I would LOVE to be able to play this game, but I need your HELP! Thanks in advance.


----------



## McTimson (Aug 16, 2002)

Have you tried running it in compatibiity mode?


----------



## Ubergamer (Aug 1, 2004)

Yes, I did try running it in Windows 98 compatibility mode, but it still didn;t work. Not sure if I did everything right though.

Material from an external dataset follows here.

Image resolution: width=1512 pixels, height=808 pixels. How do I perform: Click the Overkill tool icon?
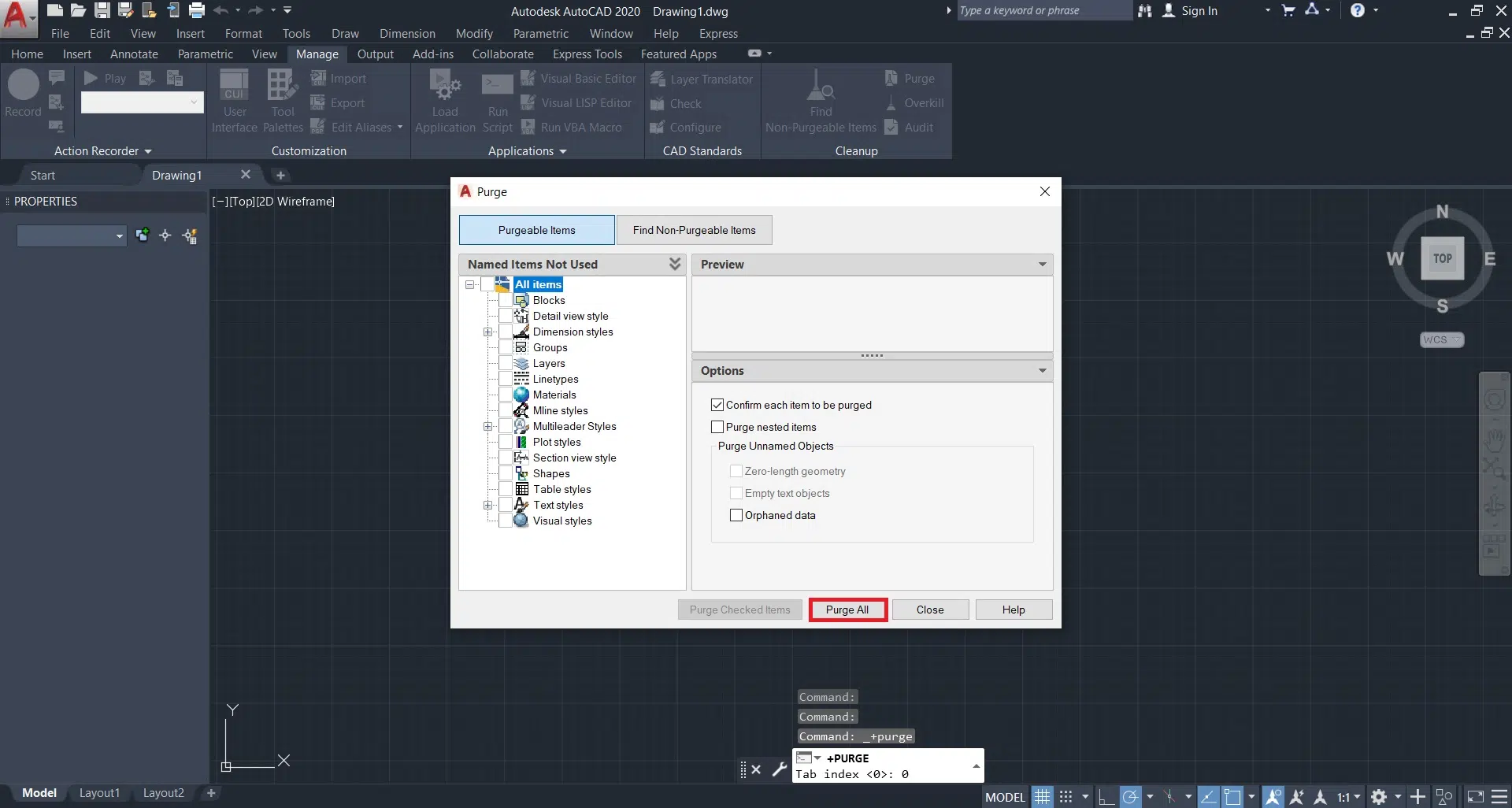[x=891, y=103]
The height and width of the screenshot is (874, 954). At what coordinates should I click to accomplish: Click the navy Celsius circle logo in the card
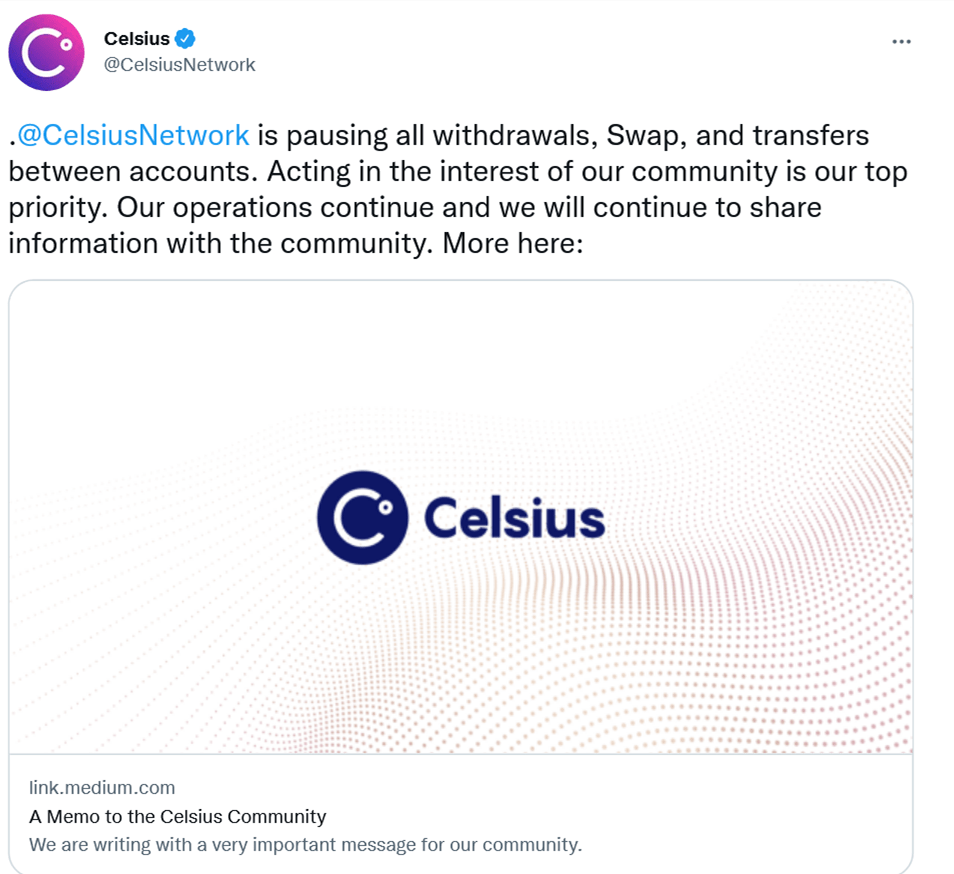[362, 518]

The strange thing is, I have many other PC games, including some of the newer ones (UT2004) with much higher specs, and none of them give me any problems at all.


----------



## Dark_Messiah (Oct 2, 2006)

well... I know It's been a while since u guys posted here... but I'm having the same problem now...

Have u found anything?

Is there a solution?

Please!


----------



## r08 (Nov 1, 2006)

i have the same problem. someone please help


----------



## fazerboy (Nov 17, 2006)

I have the same problem - have been in contact with some guy on the Microsoft Community forum for gaming who suggested the following - it didn't work for me but it might be worth a try on your pc. I'd like to know if anyone has managed to get this game to run on a pc tho.....

This was his advice:
Try installing and playing the game using 95/98 Compatibility mode.
||
|| To install a program using Windows XP's Compatibility Mode, hold
|| down SHIFT as you insert the game CD, use My Computer to browse
|| to the setup program, and then skip down to step 1 in the list below:
||
|| To run an installed program using Windows XP's Compatibility Mode,
|| first right click the program and "Send To..." / Desktop (create shortcut).
||
|| 1.. Right click on the shortcut to the program.
|| 2.. Click on Properties.
|| 3.. Click on the Compatibility tab.
|| 4.. Click on Run this program in compatibility mode and select one of these:
|| a.. Windows 95
|| b.. Windows 98
|| c.. Windows NT 4
|| d.. Windows 2000
|| 5.. Under Display settings, check mark the mode that you think that is best:
|| a.. Run in 256 colors.
|| b.. Run in 640 X 480 screen resolution.
|| c.. Disable visual themes.
||
|| Click on Apply.Click on Ok.Double click on the program.
||
|| Of course, let's not forget to check for any patches or updates for that game.
|| A good place to find them is: www.avault.com/pcrl/patches_list.asp?letter=a
||
|| If you'd like to learn more information about compatibility mode, you can click the
|| link in the Compatibility tab that reads "Learn more about program compatibility",
|| or watch this Application Compatibility Power Point Presentation:
|| http://support.microsoft.com/servicedesks/webcasts/wc112202/WC112202.ppt
||
||
|| --
|| Cheers, *Windows_XP_MVP_Shell/User*
|| Jimmy S. http://mvp.support.microsoft.com

Good luck - let me know if it works for you,
Rgds
Fazerboy


----------